EXERCISE GOAL: Take the lines below from the one with "Where should I" through the one with "Go to Plugins menu" and retype them exactly. Include nothing else, and no pictures.

INFORMATION PROVIDED:

--------

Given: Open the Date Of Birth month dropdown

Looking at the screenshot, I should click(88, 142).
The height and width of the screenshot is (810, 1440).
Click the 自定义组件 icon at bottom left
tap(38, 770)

--------

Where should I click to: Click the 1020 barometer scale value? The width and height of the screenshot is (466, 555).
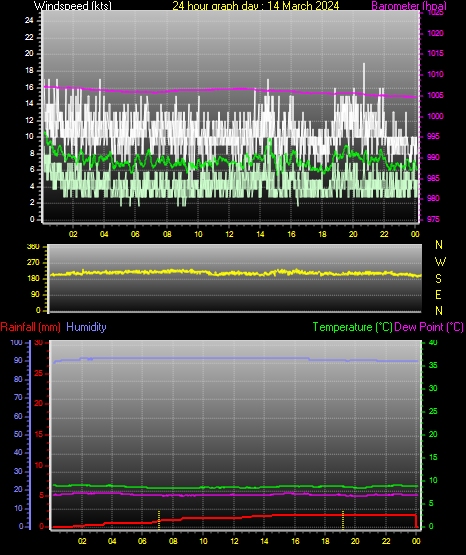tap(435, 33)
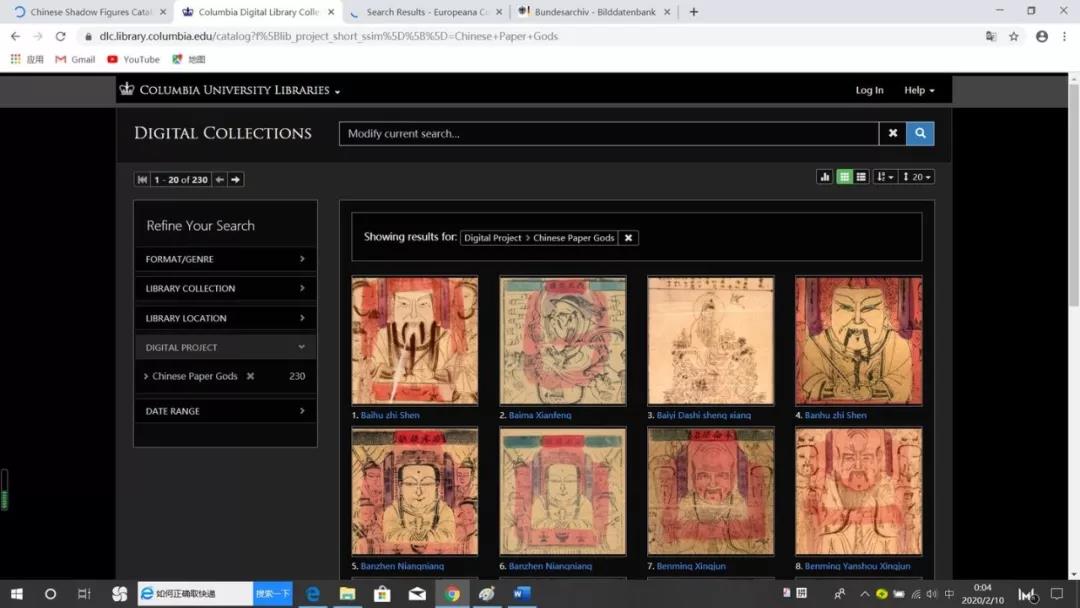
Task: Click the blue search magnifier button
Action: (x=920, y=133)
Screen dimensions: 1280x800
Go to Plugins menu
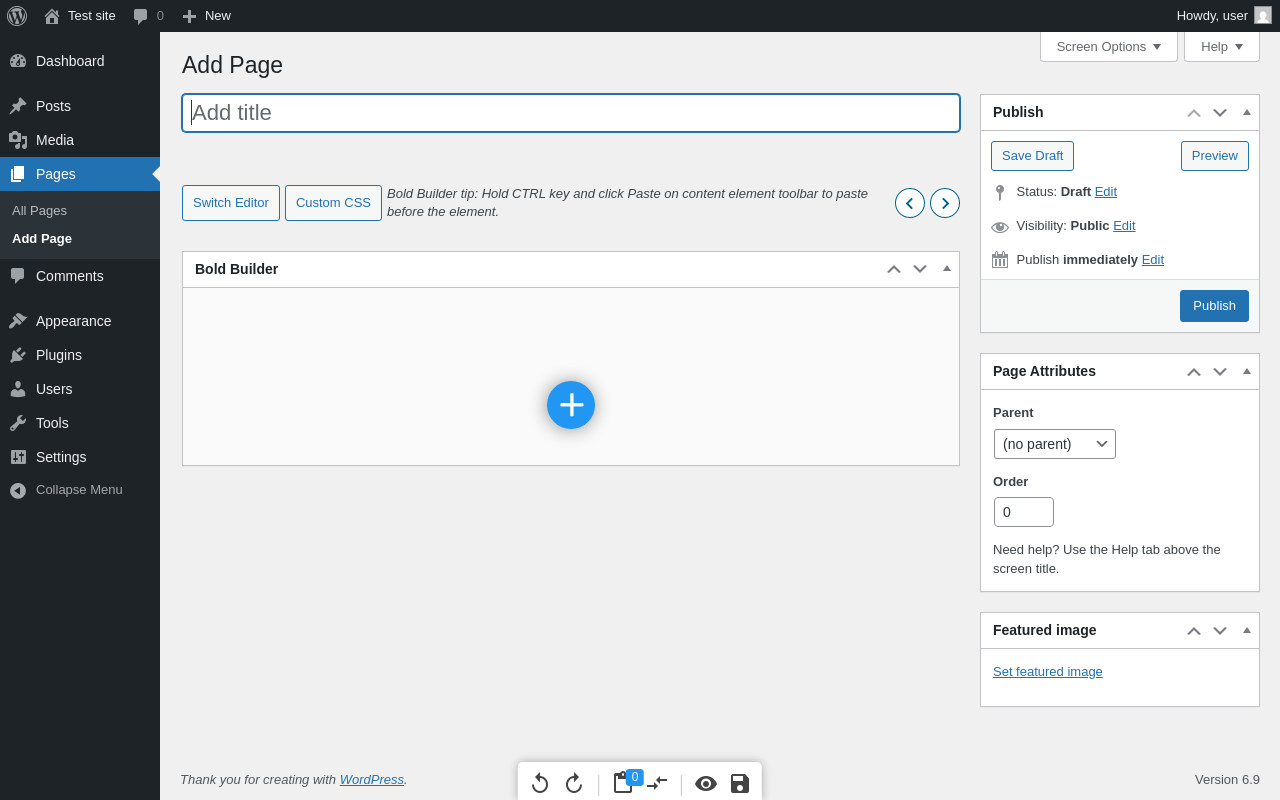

--------

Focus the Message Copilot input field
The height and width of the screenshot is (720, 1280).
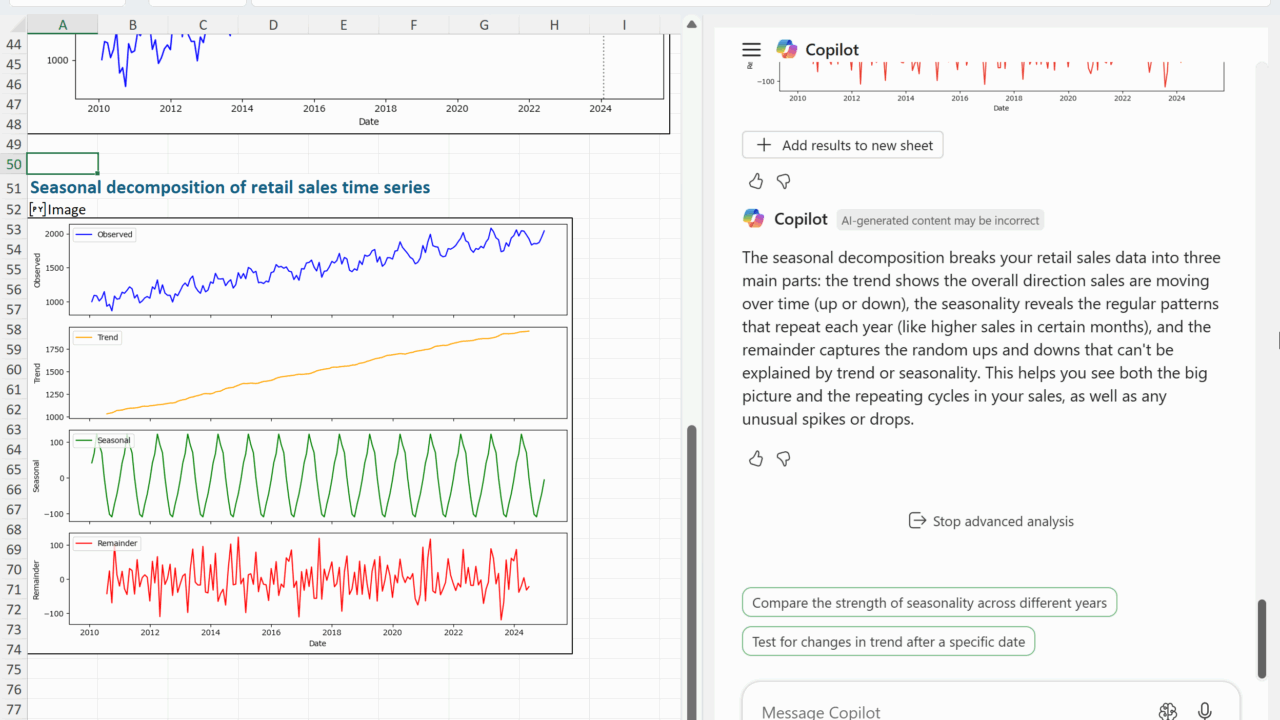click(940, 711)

--------

SOLUTION TO THE EXERCISE:
Where should I click to: Click the 1020 barometer scale value? The width and height of the screenshot is (466, 555).
tap(435, 33)
Task: Click the blue search magnifier button
Action: (x=920, y=133)
Screen dimensions: 1280x800
Go to Plugins menu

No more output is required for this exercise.